Każdy ma sekrety. Ale niektóre bywają wyjątkowo groźne.
Kolejny elektryzujący thriller bestsellerowej brytyjskiej autorki. Poprzednie książki Kathryn Croft: Córeczka, Tylko jedno kłamstwo, Nie ufaj nikomu - stały się w Polsce wydawniczymi hitami i błyskawicznie wspięły się na szczyt listy bestsellerów.
Nigdy nie zapomnisz ma ogromne szanse, by powtórzyć ten sukces. Tym razem autorka przeszła samą siebie!
Fenomenalna historia! Wciąga od pierwszej strony i sprawia, że chcesz więcej.
Leah Mills wiedzie życie uciekinierki i wciąż próbuje wymazać z pamięci wstrząsające wydarzenia z przeszłości. Samotna, pozbawiona przyjaciół i miłości, izoluje się od świata, jednak gdy na horyzoncie pojawia się Julian, bohaterka zaczyna wierzyć, że w końcu uda się jej ułożyć sobie życie.
Ale Julian chyba nie jest tym, kim się wydaje, a przeszłość i tak o sobie przypomina.
W rocznicę tamtego przerażającego dnia Leah otrzymuje kartkę z życzeniami. Dociera do niej, że jest ktoś, kto nie pozwoli jej zapomnieć i nie spocznie, dopóki nie zniszczy namiastki normalnego życia, jaką sobie stworzyła.
Ale czy Leah rzeczywiście jest tylko niewinną ofiarą, czy może zasłużyła na karę? Czy ktokolwiek będzie mógł ją zrozumieć... i jej wybaczyć?

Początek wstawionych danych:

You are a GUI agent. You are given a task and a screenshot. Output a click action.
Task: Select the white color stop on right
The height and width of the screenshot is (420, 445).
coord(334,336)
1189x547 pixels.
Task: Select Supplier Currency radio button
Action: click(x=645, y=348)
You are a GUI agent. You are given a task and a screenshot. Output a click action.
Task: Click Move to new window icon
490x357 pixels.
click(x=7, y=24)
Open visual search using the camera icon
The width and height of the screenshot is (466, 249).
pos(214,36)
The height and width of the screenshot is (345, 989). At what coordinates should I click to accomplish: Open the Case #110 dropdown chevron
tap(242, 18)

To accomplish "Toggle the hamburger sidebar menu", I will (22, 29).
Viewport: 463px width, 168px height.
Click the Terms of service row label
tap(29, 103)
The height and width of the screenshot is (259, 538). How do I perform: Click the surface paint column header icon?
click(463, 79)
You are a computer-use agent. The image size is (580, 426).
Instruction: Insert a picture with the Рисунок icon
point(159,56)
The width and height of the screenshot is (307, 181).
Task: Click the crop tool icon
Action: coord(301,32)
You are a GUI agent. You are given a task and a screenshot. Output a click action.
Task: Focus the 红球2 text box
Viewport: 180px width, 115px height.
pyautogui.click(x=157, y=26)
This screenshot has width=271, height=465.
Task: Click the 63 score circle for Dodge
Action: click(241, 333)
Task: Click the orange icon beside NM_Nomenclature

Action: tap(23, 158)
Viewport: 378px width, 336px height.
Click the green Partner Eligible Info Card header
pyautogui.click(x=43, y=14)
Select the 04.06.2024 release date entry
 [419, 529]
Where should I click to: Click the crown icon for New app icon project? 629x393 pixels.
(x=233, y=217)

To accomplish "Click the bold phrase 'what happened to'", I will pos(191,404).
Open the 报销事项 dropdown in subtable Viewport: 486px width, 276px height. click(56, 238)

Nie można uciec przed przeszłością.
Wydawnictwo: Burda Książki
Data wydania: 2018-10-31
Kategoria: Kryminał, sensacja, thriller
ISBN:
Liczba stron: 350
Tytuł oryginału: The Girl with No Past
"Oczywiście wciąż wątpiłam w to, że mogłabym wieść normalne życie: umawiać się z mężczyzną, czerpać z tego przyjemność i nie odczuwać przytłaczającego ciężaru poczucia winy. Miałam wrażenie, że liczę na zbyt wiele, ale musiałam zaryzykować. Julian to była moja szansa na nowe życie, chociaż wiedziałam, że na nią nie zasługuję."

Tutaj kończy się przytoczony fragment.